Il faut poser ici la question de l'âge. À cinquante ans passés, Guillaumin voit ses compagnons de la première génération impressionniste céder l'un après l'autre à leurs contraintes. Cézanne s'est retiré à Aix-en-Provence. Pissarro peint avec des lunettes spéciales à cause de ses infections oculaires chroniques. Renoir commence à sentir l'arthrite qui finira par lui tordre les mains. Ce que Guillaumin conquiert à cinquante ans — la liberté totale de peindre ce qu'il veut, où il veut, autant qu'il veut — la plupart de ses contemporains ne l'ont jamais connu de cette façon-là, ou l'ont perdu avant lui. Sa double vie de salarié-peintre l'a paradoxalement préservé de certaines dépendances au marché.

Il descend aussi vers l'Auvergne. Les paysages volcaniques lui offrent quelque chose de radicalement différent : des puys aux formes douces et arrondies que le temps a lissées, des coulées anciennes recouvertes d'herbe rase, des ciels d'altitude où les nuages bougent vite. Dans ses paysages d'Auvergne, la palette atteint un degré d'intensité que ses contemporains tardent à accepter. Les sommets sont mauves, les pâturages jaune citron, les ciels orange et rose se heurtent à des verts presque fluorescents. On a souvent dit que Guillaumin préfigure le fauvisme. En regardant ces toiles, difficile de le nier.

Il revient à Crozant chaque année, à soixante ans, à soixante-dix ans. Dans ses toiles tardives de la Creuse, la touche s'élargit sans s'effacer, les formes se simplifient sans se dissoudre. Regardez ce détail des rochers dans une de ses dernières versions : le granit est posé en larges aplats, deux ou trois valeurs seulement, mais la masse est là, le poids est là. Ce n'est pas le regard qui faiblit. C'est la synthèse qui s'approfondit. Il n'a plus besoin de justifier chaque coup de pinceau. Il sait exactement où poser la couleur, et il la pose là.

Guillaumin mourra en 1927, à quatre-vingt-six ans, après avoir peint jusqu'à la fin.
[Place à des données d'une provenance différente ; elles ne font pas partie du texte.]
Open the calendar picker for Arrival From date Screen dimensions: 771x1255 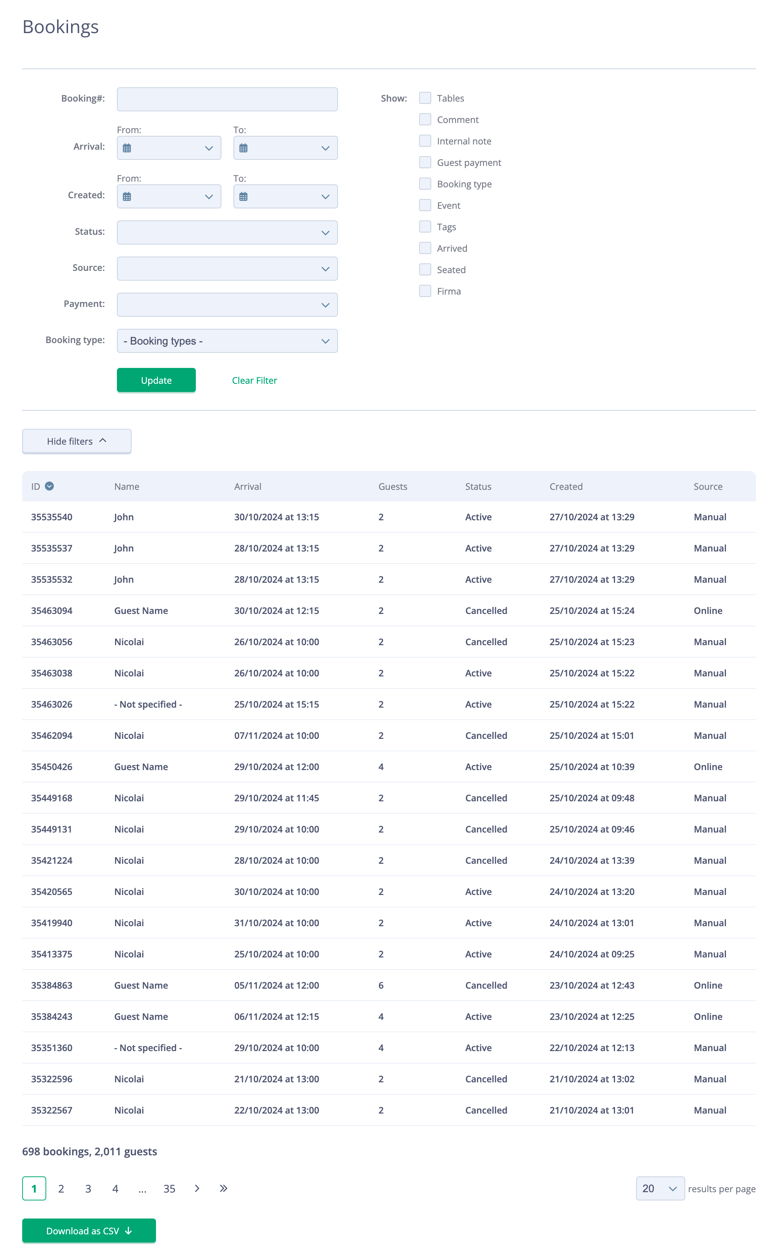pyautogui.click(x=128, y=148)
Sa place dans les récits de l'impressionnisme reste modeste, bien en dessous de Monet, Renoir ou Pissarro. Son double statut — employé le jour, peintre le soir et le dimanche — l'a longtemps tenu à l'écart des réseaux qui fabriquaient les réputations parisiennes. Quand il peut enfin peindre à plein temps, le marché est déjà structuré autour d'autres noms. L'effacement qui suit n'est pas une question de talent. C'est une question de classe, de réseau, de récit. Ses toiles de la Creuse et de l'Auvergne sont là, précisément, pour le montrer.